DKPro Similarity

Setting up the Resources

Some text similarity measures implemented in our framework operate on lexical-semantic resources, e.g. measures which determine pairwise word similarity on WordNet. In the following, we describe which resources are required by which measures, and how they can be obtained and installed.

Prerequisite: DKPRO_HOME environment variable

Before continuing, please make sure that you have set up an environment_variable DKPRO_HOME either system-wide or per-project in the Eclipse run configuration. The variable should point to a (possibly yet empty) directory which is intended to store any sort of resources which are to be used by any DKPro component.

Explicit Semantic Analysis: Vector Indexes

Explicit Semantic Analysis (ESA) (Gabrilovich and Markovitch, 2007) is a method which computes similarity based on word occurrences in a given document collection. While it was originally proposed on Wikipedia, other document collections with similar properties have also been found to work well, e.g. Wiktionary and WordNet.

The vector indexes can be downloaded for Wiktionary or WordNet. The Wikipedia index is much larger (about 900 MB zipped), you can get it here.

After the download has finished, unzip the whole folder into $DKPRO_HOME/ESA/VectorIndexes/<subdir>, where subdir is an arbitrary name for each resource, e.g. “wordnet”.

Please note that the indexes have been created on lemmatized texts. So please also lemmatize your input texts first, before passing them to the similarity measure.

Understanding the difference between VectorIndexReader and LuceneVectorReader

The ESA indexes you have downloaded in the previous step are VectorIndexes that store for each word the full vector over the document space, i.e. when you want to compute the similarity between two words the similarity measure just retrieves the vectors stored for the words and computes the similarity. You need a VectorIndexReader to load them and you cannot change the vectors anymore (e.g. normalize or use some weighting scheme).

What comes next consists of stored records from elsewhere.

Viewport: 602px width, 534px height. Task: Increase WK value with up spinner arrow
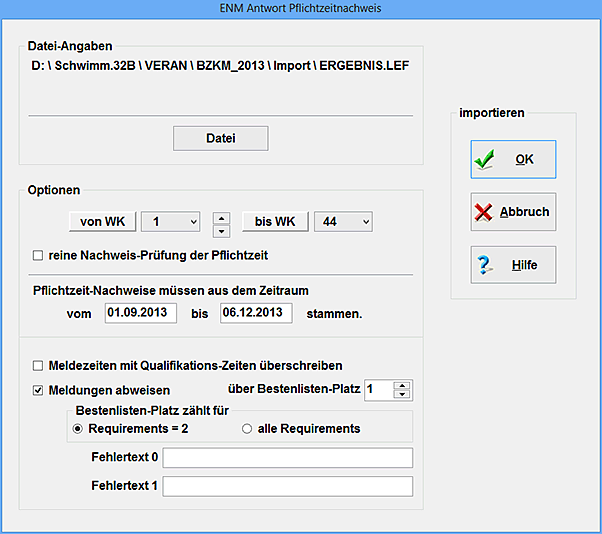click(x=222, y=215)
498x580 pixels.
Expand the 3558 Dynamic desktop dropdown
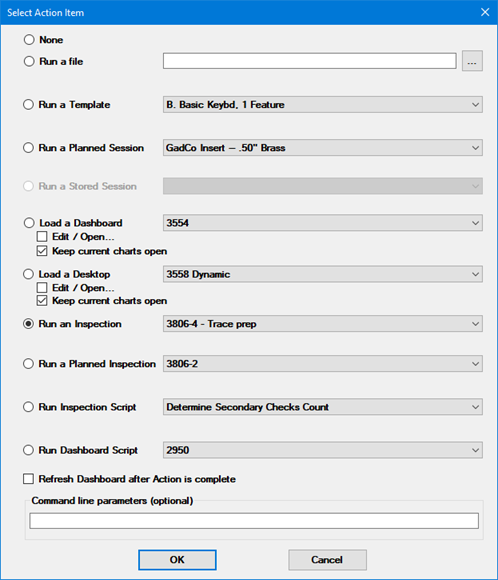323,274
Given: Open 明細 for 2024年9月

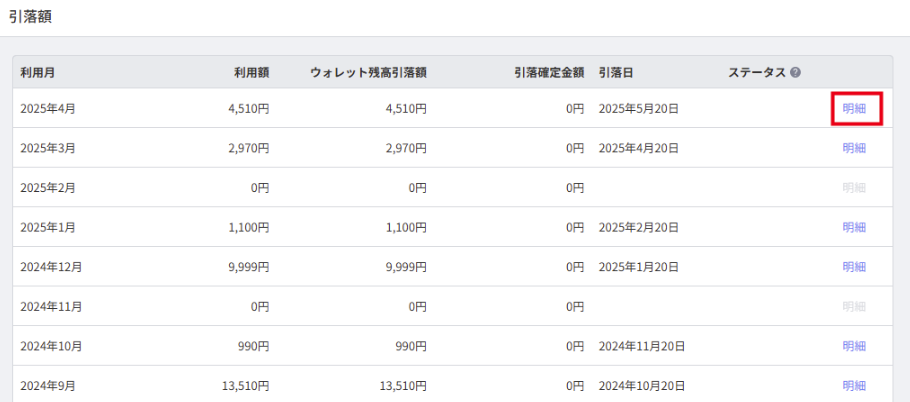Looking at the screenshot, I should pos(854,386).
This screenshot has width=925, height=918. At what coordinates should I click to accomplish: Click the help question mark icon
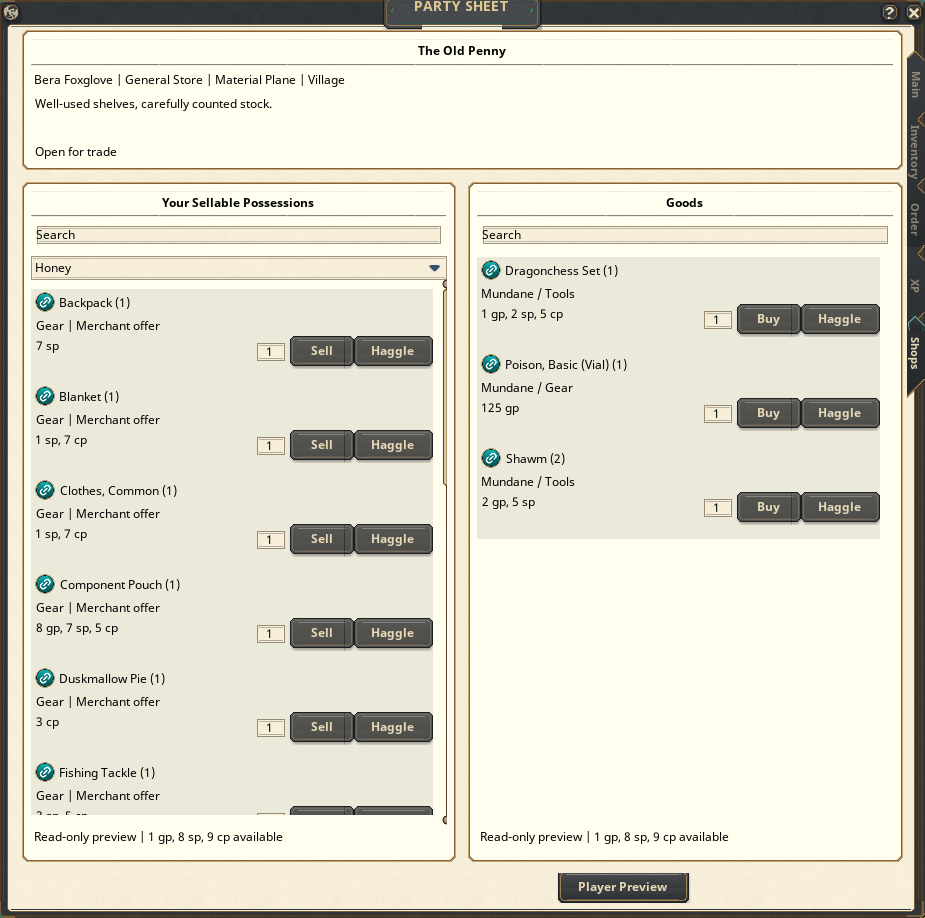(890, 12)
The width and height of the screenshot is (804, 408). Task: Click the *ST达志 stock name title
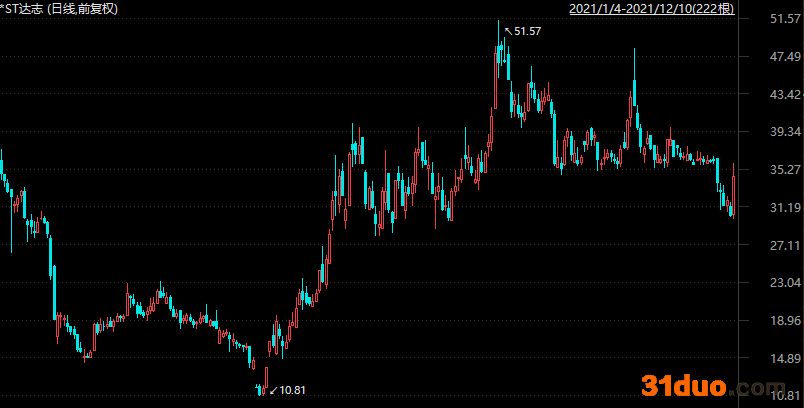click(x=22, y=9)
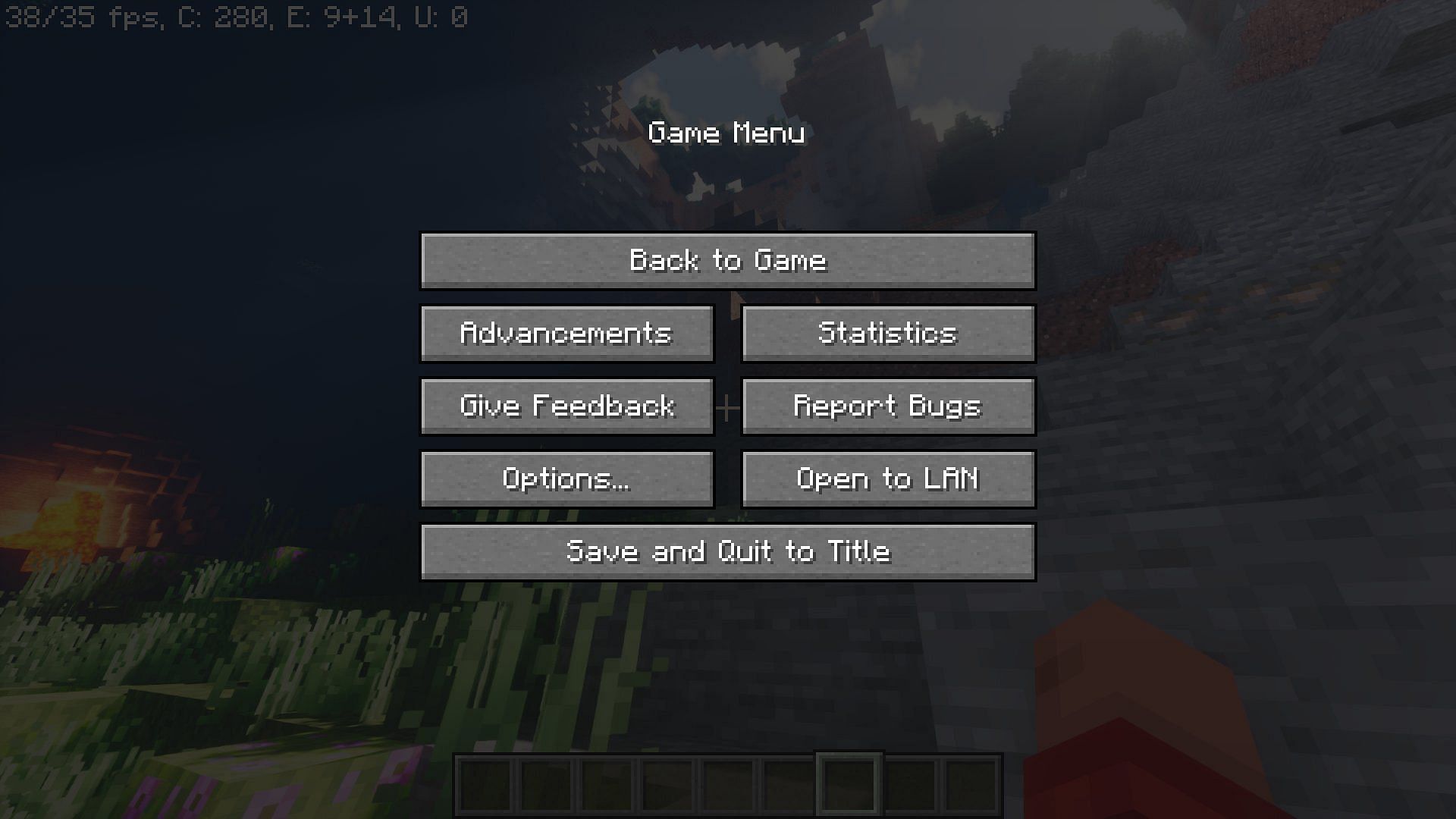
Task: Open Options menu
Action: [566, 478]
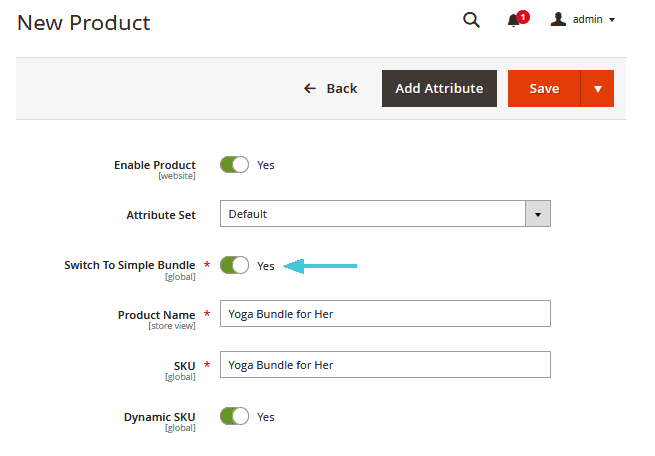The width and height of the screenshot is (655, 456).
Task: Click the Product Name text field
Action: [x=385, y=314]
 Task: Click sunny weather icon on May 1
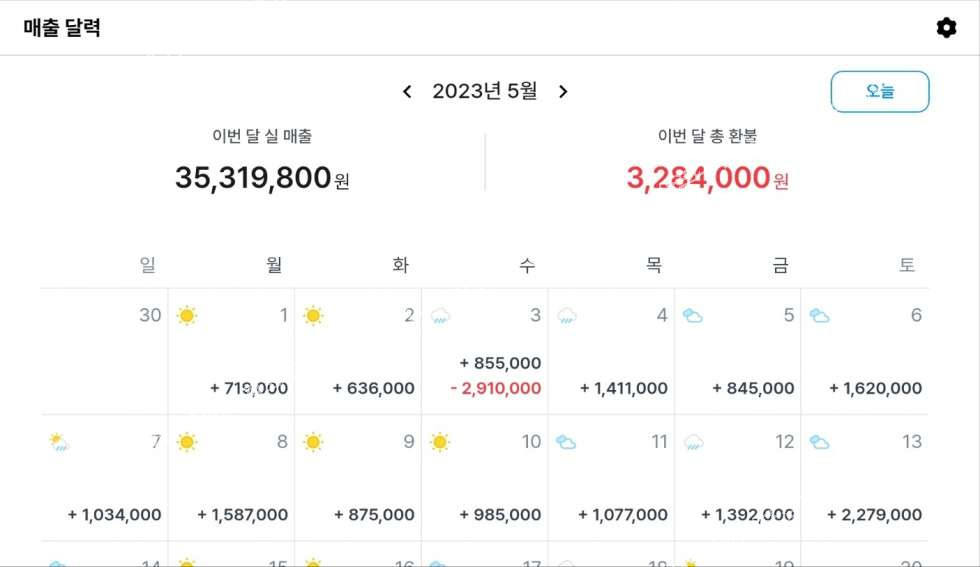coord(186,316)
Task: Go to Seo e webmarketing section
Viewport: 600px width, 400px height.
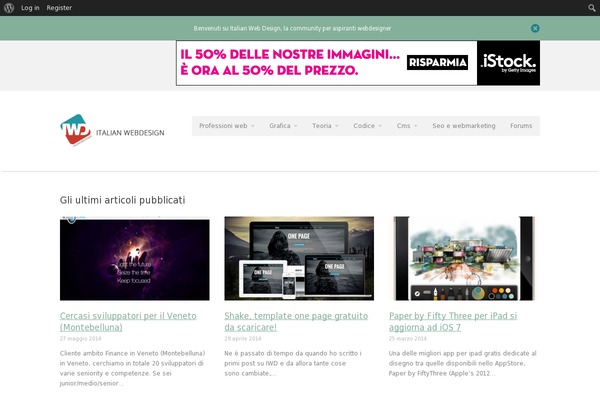Action: 463,126
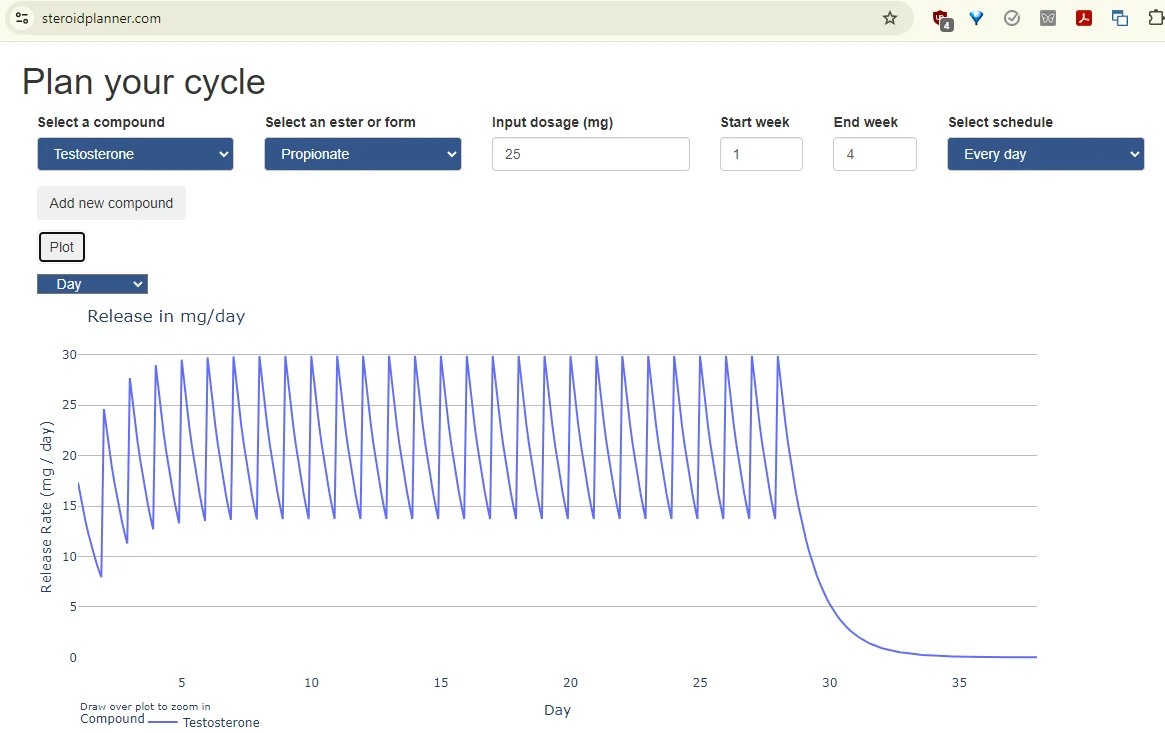
Task: Open the Every day schedule dropdown
Action: pos(1045,154)

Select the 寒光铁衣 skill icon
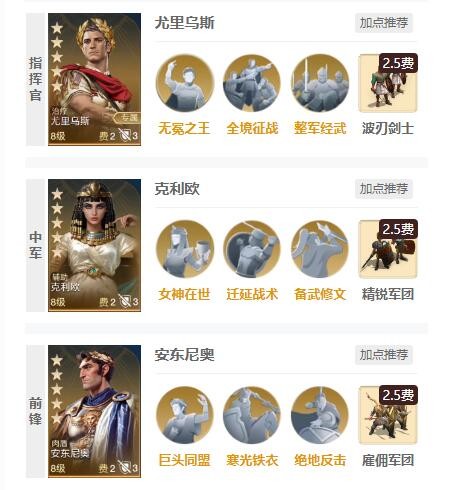252,415
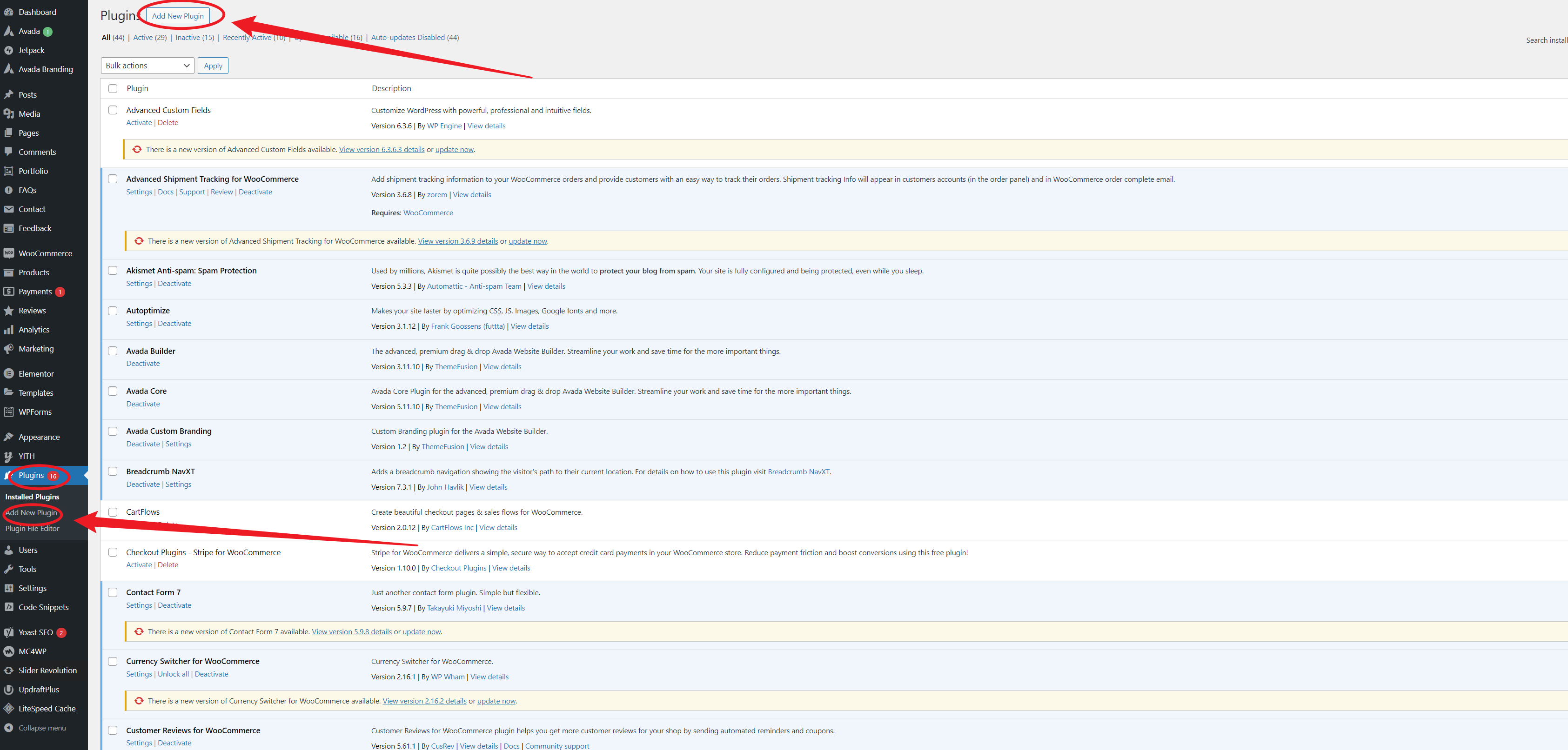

LuceneVectorReader are used to create the above vectors from a Lucene index build from a document collection (more about this in the next section). When a similarity measure wants to get a vector for a word, it queries Lucene for the term frequencies of that word in each document. This is more flexible, as we can do all sorts of weighting and normalizing, but it is also much, much slower.

Build Your Own Index

If you want to create your own index to be used with ESA, you can do so with a few simple steps:

You can find an out-of-the-box solution for the ESA index creation in the Maven module de.tudarmstadt.ukp.similarity.dkpro.vsm-asl in the class EsaIndexer. In the method createLuceneWikipediaIndex(), you need to specify where your document collection can be found. As a prerequisite, you need to have an SQL dump of Wikipedia ready, or any other (domain-specific) document collection which is formatted accordingly. Make sure you set the right Language property throughout this method. The EsaIndexer can then be run without any arguments. However, if you process a large document collection such as Wikipedia, you may want to increase the maxiumum Java heap size in the run configuration’s VM arguments (-Xmx<Size>).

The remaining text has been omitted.